When emailing a person, it seems to me proper decorum, to speak to the person you're emailing, as a person. To say hello, to engage in conversation (based on a post, photo, or profile), and to, in that time, maintain respect.

Perhaps it's just me, but I wouldn't send an email to a submissive, saying "hello slut", as my introduction. They might enjoy that, but it might seriously offend them. Similarly, I would not send an email to a Dominant, opening with "Hello Sir/Ma'am". It seems to me that people should try their best to connect as PEOPLE, rather than in a power dynamic... at least with those that they've never been in contact with before.

I switch. I've had a great number of emails in the last two days that began with "hello girl" and "hello M'Lady", and which included both orders and requests... in the very first email.

How is this respectful? I have a name.
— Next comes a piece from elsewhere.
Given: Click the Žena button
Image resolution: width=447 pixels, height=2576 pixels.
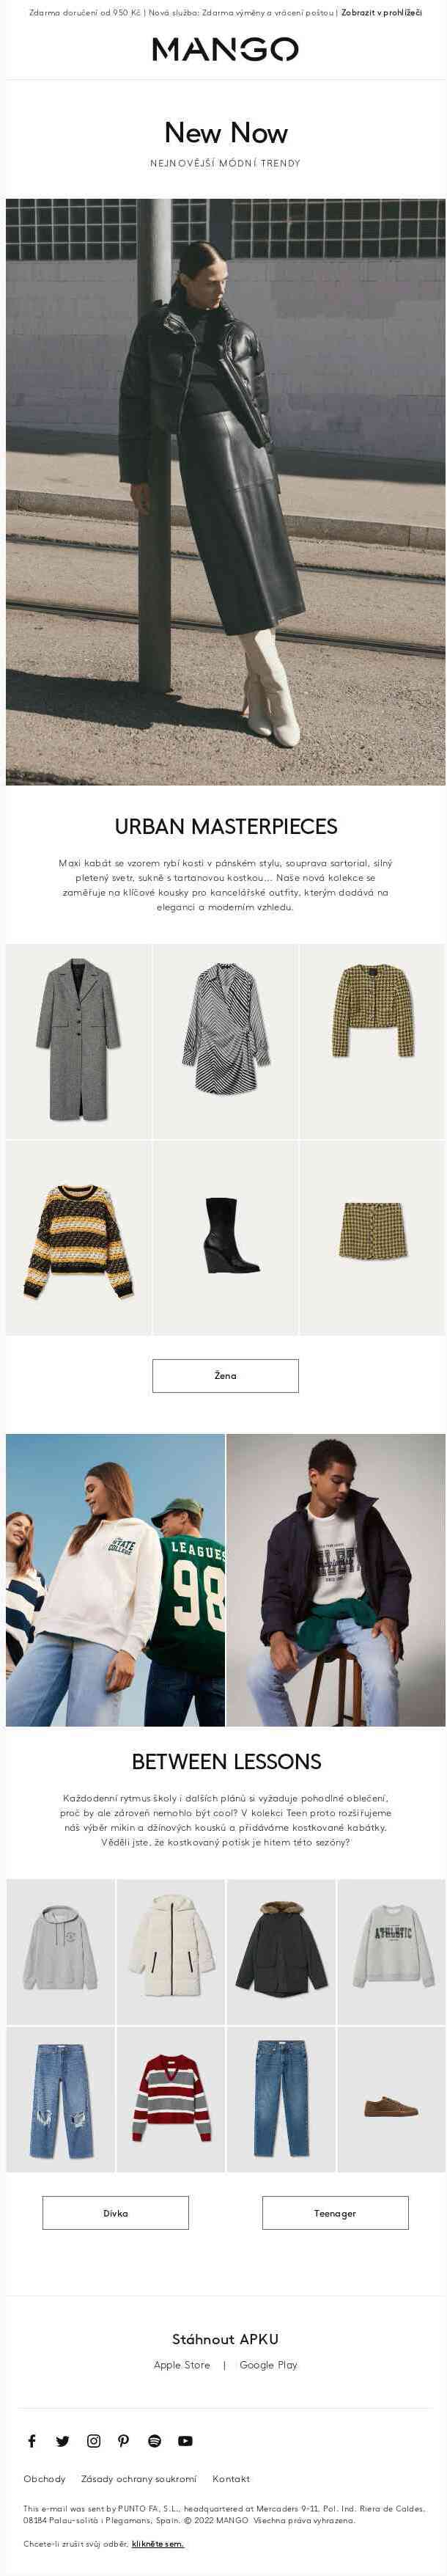Looking at the screenshot, I should click(225, 1375).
It's Jade.


This post isn't just meant as a rant- I do hope for some thoughtful discussion on this topic- as I'm fully aware that my aversion to being so objectified in the first email could very well just be my own aversion. But, I think that the topic does warrant discussion.

How do you feel about introductory emails that make assumptions right off the bat? Do you hope for them? Is that what you're looking for? Or do they bother you? What do you prefer to be called? Do you, as a submissive, call every Dom/me "Sir" or "Ma'am" (or some variation)? Do you, as a Dom/me or Top, expect to be called thus? And submissives- do you hope to be called "slut", "pet", "my girl", or some other variation, in that very first contact?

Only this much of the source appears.